Figura 4: Legame tra caratteristica di trasferimento ed errore di quantizzazione

Figura 4: Legame tra caratteristica di trasferimento ed errore di quantizzazione

Quanto più sono piccoli e quindi numerosi i quanti, cioè quanto maggiore è il numero di bit fissata la dinamica, tanto inferiore è tale errore. L’errore massimo di quantizzazione discende direttamente dalla caratteristica di trasferimento ed è pari a ±½ LSB. L’errore complessivo dipende tuttavia anche dalla presenza di eventuali disturbi e dalla non idealità circuitale del convertitore. Influenza il tutto anche il valore del campione: al centro di un livello di quantizzazione, anche se al segnale si sovrappone un disturbo, il codice di uscita non cambia, al confine tra una zona di quantizzazione e l’altra invece basta un piccolo disturbo per modificare il codice di uscita.

SAMPLE-HOLD

Poiché l’ADC non può effettuare la conversione istantaneamente, il valore campionato deve rimanere costante e stabile durante il tempo di conversione.

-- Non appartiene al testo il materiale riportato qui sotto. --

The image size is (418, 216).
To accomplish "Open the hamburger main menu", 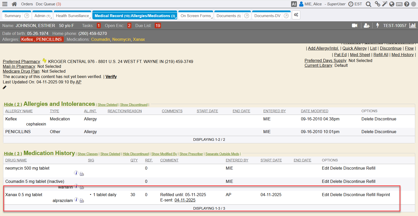I will [5, 4].
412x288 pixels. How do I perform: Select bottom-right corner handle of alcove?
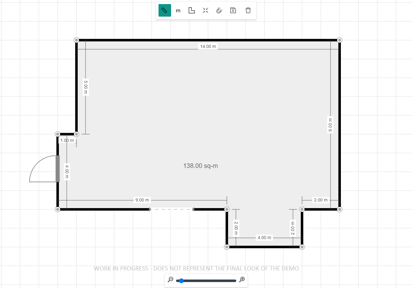[302, 247]
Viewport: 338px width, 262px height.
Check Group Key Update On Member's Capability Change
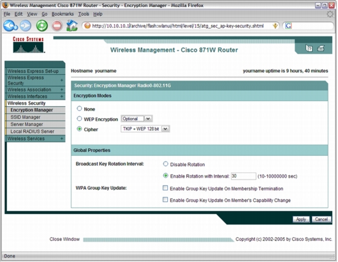(165, 199)
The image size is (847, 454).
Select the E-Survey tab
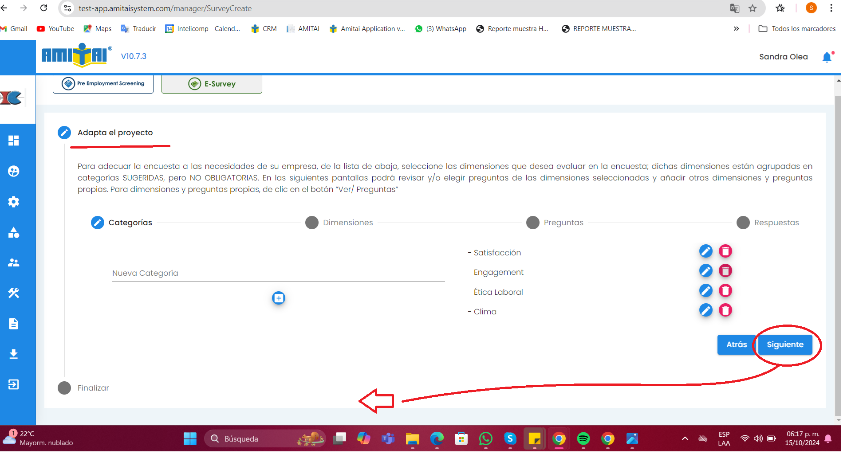(x=212, y=84)
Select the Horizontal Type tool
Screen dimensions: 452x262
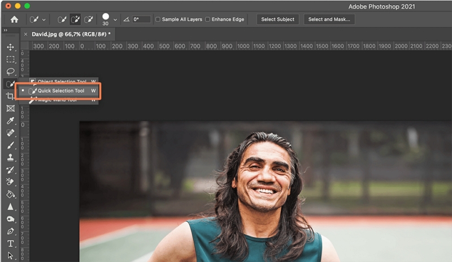[10, 244]
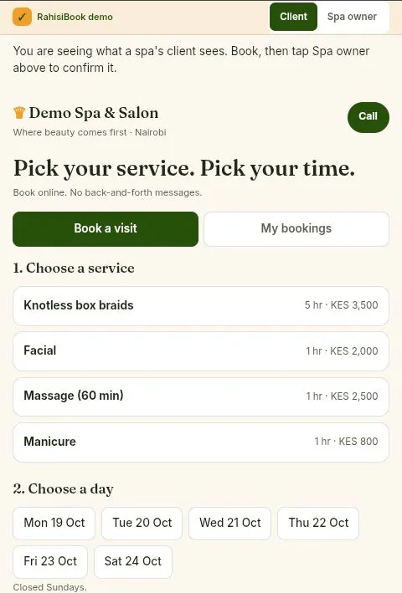
Task: Switch to the Client view toggle
Action: (293, 17)
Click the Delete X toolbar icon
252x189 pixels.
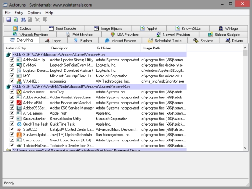[x=37, y=20]
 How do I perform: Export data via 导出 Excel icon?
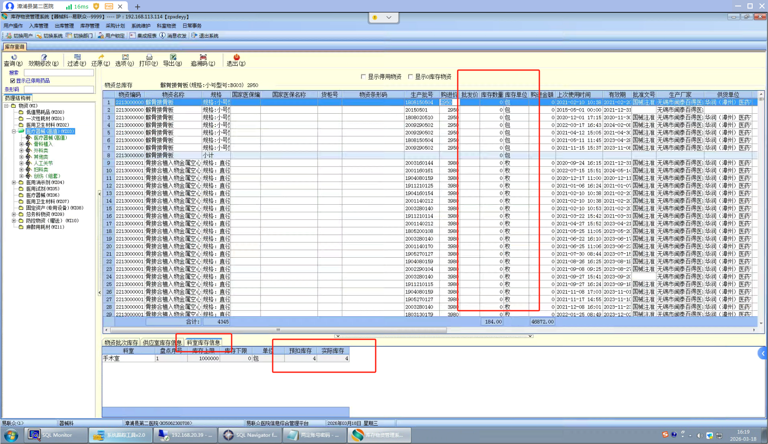[173, 57]
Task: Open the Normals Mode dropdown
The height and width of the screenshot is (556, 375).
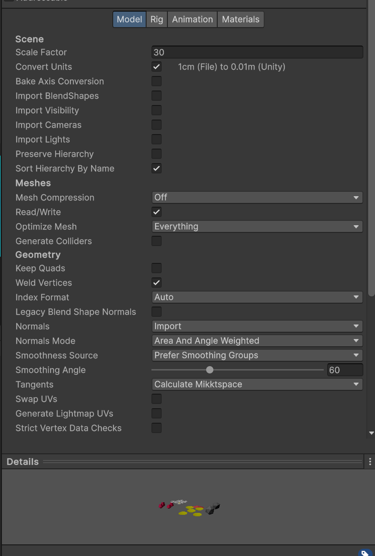Action: click(257, 341)
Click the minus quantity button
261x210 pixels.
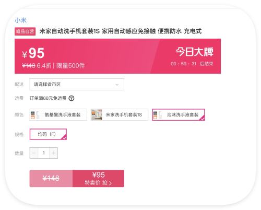tap(34, 153)
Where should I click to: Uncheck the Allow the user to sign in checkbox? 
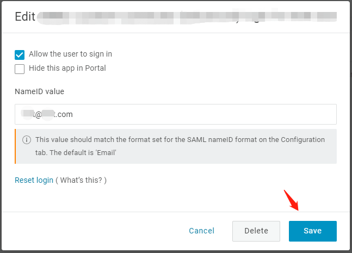pyautogui.click(x=20, y=55)
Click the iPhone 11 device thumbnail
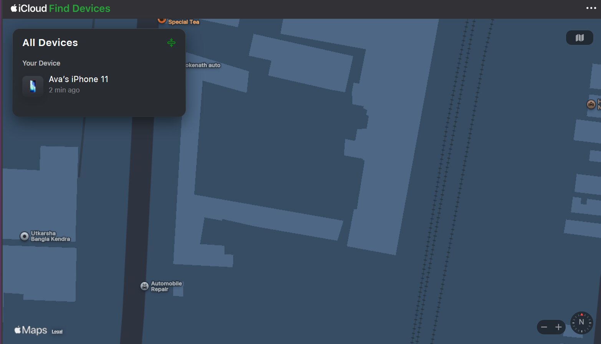Image resolution: width=601 pixels, height=344 pixels. 33,86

Se così non fosse, il circuito comincerebbe con il processare un quanto di un determinato valore e terminerebbe quando il quanto ha modificato il suo valore. Un circuito d’ingresso detto sample-hold immagazzina allora il campione impiegando un condensatore di tenuta ed un interruttore elettronico per disconnettere il condensatore dall’ingresso e predisporlo per una nuova operazione di campionamento. Ovviamente, il sample-hold introduce esso stesso un piccolo disturbo al segnale e a ciò si aggiunge l’effetto della banda passante non infinita propria di questa parte di front-end del convertitore.